Data for processing:
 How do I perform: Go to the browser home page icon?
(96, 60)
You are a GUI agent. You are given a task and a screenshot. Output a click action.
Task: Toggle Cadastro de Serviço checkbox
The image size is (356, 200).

Work required:
Set down each entry above again exactly as it reads.

Solution to this exercise:
 How do I perform: Go to the browser home page icon?
(96, 60)
You are a GUI agent. You are given a task and a screenshot. Output a click action.
Task: Toggle Cadastro de Serviço checkbox
The image size is (356, 200).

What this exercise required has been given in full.